The other rather deceptively simple thing: remove the infected plants, place in bag and put in the dark for 3 days after fluffing first.

You do not need to blackout of the whole tank. Just the infected plants. They can returned to the tank later.

Regards, 
Tom Barr


----------



## yme (Jul 25, 2005)

hi Tom,

The BGA is again growing on virtually all species. Since I have no fine needled plants, BGA is not growing on it 
However, it is growing on the potamogeton gayi and stargrass just below the vegetative cone. 
The tonina fluviatilis contains some BGA as well. The strange thing is however that it starts on this plant as "patches". Then it spreads like normal BGA. 
I saw today some BGA starting to grow on elatine tiandra and blyxa japonica.

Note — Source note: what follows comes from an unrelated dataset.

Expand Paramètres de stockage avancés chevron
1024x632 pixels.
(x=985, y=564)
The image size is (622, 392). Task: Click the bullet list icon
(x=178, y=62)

Therefore I decided to do another blackout. My tank is just too much covered with it....

Before the blackout I changed 50% water, trimmed the plants, removed as much BGA as possible (which was quite hard to remove from the leaves...) and cleaned the filter. The tank is now covered and taped with plastic bags. 

Since I indeed bought the Hanna C205, I calibrated the tests and found that my NO3 was after the waterchange 18 mg/l and PO4 1 mg/l. Good enough in my humble opinion.

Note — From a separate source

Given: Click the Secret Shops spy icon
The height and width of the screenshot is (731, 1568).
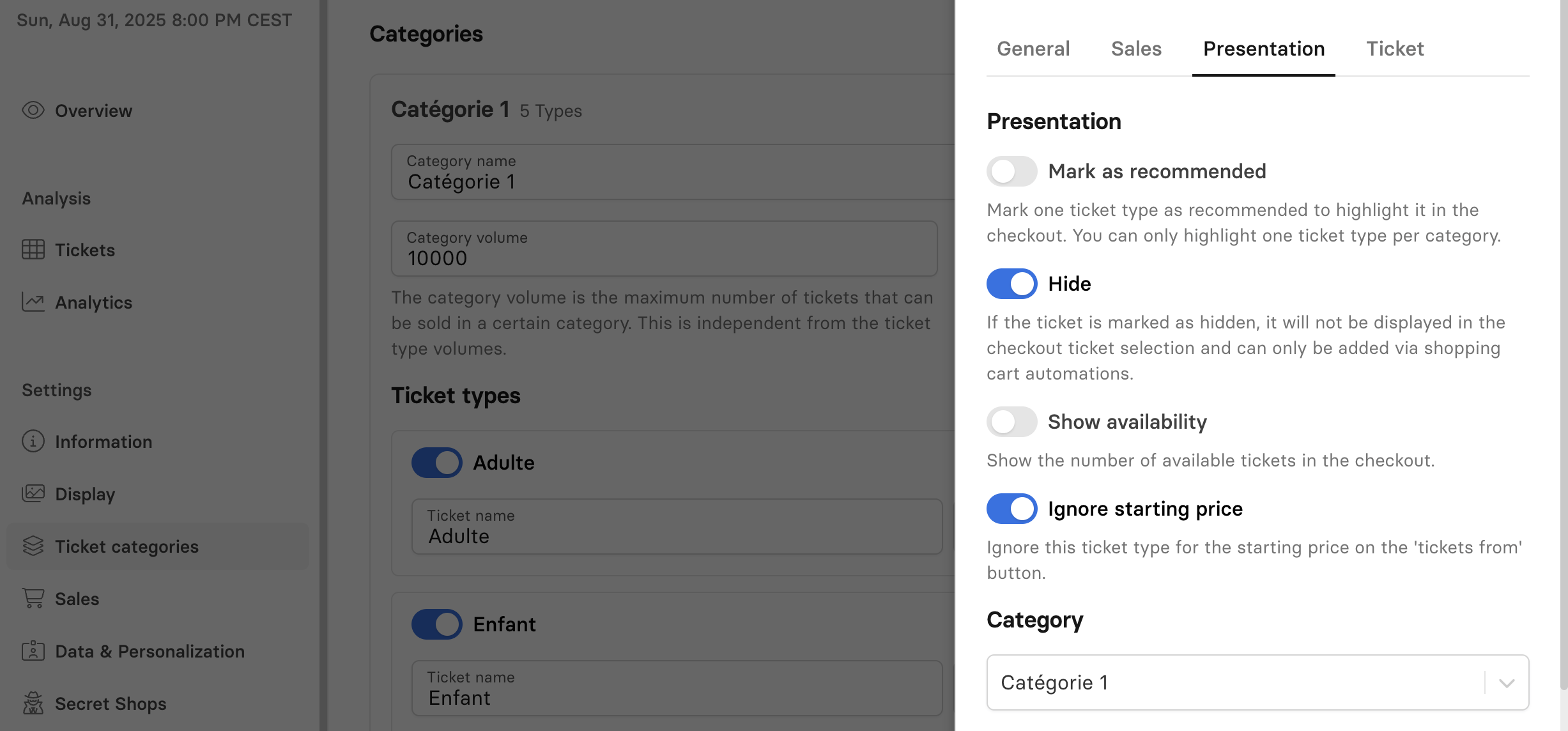Looking at the screenshot, I should (33, 704).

I will wait again 3 days...

but need some advice:
Do you think it is recommended to cut back the light and micro´s after the blackout? Just to "slowstart" the tank again, because I think the plants are not happy with this second blackout within two weeks. 

greets,

yme


----------



## houseofcards (Feb 16, 2005)

I would forget the blackouts, that's just a band-aid. Increase your bio-filter capacity by adding as much porous filter media as you can to your filter and plant more dense plants. After the BGA is under control you could slowly remove the plants you don't want to keep.


----------



## plantbrain (Jan 23, 2004)

No, just crank the CO2/nutrients back.

HofCards also has a suggestion along the same lines as cleaning your filter regularly and providing stable flow.

I'd ignore the readings for now, just dose the KNO3 as suggested.


Regards, 
Tom Barr


----------



## yme (Jul 25, 2005)

I must say thanks again!

I´ll try to find some additional plants. That shouldn´t be too hard. I will add again some porous pipes.

I´ll dose as suggested and everything will be fine!

greets,

yme


----------